What you are asked to do> In the records, find each line where "computer" occurs, and copy it.

(Given entries begins)

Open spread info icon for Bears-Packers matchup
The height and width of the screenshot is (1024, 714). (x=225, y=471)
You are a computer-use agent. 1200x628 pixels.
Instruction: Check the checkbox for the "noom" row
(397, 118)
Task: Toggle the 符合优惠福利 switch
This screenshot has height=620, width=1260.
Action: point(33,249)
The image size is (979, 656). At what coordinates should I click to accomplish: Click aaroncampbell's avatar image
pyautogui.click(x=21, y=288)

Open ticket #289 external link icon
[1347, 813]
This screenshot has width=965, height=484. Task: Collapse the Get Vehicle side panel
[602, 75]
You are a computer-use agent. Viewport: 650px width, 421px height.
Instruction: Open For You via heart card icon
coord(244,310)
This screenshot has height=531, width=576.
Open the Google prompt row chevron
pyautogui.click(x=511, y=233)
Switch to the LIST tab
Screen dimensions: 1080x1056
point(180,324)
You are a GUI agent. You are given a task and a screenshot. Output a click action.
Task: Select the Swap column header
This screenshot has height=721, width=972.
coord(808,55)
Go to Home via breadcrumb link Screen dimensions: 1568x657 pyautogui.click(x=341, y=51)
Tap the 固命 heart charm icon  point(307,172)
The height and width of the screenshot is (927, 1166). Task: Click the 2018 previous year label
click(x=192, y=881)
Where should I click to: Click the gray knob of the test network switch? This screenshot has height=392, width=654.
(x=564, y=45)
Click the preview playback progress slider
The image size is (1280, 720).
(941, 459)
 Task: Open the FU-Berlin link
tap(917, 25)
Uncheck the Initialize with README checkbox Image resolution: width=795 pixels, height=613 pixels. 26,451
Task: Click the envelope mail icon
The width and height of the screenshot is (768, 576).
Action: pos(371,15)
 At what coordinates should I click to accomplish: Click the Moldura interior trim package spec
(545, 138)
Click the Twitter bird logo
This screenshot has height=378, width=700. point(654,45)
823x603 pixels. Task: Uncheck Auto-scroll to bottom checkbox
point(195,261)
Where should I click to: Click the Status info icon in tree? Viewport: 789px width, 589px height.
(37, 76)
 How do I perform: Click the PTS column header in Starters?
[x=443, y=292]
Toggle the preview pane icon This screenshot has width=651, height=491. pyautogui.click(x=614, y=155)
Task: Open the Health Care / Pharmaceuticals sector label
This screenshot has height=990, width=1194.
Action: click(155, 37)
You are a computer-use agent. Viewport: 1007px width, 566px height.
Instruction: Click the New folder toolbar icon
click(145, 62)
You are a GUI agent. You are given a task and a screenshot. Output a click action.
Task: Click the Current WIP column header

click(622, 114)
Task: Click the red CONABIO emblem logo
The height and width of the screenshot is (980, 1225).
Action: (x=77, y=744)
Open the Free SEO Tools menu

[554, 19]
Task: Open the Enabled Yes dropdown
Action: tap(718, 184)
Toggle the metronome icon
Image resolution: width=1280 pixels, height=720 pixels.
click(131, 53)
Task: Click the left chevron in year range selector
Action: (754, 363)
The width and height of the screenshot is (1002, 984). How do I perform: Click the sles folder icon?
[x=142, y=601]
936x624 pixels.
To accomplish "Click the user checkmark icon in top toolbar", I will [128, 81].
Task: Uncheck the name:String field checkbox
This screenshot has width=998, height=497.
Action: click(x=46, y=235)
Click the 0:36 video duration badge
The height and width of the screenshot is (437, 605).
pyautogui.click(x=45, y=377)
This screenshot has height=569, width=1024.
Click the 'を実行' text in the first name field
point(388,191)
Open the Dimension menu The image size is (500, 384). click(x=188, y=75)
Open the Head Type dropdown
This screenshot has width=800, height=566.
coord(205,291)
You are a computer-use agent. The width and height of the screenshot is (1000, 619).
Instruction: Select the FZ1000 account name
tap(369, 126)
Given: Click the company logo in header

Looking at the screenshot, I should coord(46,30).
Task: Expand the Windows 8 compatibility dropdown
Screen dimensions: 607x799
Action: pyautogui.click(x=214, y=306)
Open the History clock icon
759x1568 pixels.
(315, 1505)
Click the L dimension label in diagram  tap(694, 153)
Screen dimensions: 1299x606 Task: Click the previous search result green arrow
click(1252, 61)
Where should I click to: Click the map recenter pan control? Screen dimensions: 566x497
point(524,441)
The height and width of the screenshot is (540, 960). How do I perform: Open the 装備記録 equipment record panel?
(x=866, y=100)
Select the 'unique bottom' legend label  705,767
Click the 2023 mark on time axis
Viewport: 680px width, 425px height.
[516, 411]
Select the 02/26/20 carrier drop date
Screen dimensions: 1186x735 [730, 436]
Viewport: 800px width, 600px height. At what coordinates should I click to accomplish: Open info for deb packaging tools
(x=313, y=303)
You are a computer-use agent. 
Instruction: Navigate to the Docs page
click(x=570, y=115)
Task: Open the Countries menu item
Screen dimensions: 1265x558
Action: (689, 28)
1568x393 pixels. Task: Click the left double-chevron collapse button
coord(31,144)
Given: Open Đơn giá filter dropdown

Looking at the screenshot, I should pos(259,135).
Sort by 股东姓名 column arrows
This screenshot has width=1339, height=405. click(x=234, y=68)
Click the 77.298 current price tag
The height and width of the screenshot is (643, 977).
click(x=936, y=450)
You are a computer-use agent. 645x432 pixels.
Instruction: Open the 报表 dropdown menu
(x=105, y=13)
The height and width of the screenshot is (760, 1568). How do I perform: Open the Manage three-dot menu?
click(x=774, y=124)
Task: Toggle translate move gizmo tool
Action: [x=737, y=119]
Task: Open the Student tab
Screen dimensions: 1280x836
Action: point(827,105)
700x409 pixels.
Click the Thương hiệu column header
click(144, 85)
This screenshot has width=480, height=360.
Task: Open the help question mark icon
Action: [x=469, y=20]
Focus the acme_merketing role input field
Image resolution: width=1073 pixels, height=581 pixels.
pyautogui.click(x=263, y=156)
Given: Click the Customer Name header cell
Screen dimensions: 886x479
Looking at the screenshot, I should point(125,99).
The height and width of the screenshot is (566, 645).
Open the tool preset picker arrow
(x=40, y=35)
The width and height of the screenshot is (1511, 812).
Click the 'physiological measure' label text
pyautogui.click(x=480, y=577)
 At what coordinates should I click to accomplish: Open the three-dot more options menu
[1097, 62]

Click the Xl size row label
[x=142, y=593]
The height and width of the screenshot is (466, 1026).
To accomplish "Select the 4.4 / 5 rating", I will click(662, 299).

(Given entries ends)

Exercise output>
You are a computer-use agent. 1200x628 pixels.
You are a computer-use agent. Viewport: 650px width, 421px height.
You are a computer-use agent. Viewport: 1007px width, 566px height.
You are a computer-use agent. The width and height of the screenshot is (1000, 619).
You are a computer-use agent. 
You are a computer-use agent. 645x432 pixels.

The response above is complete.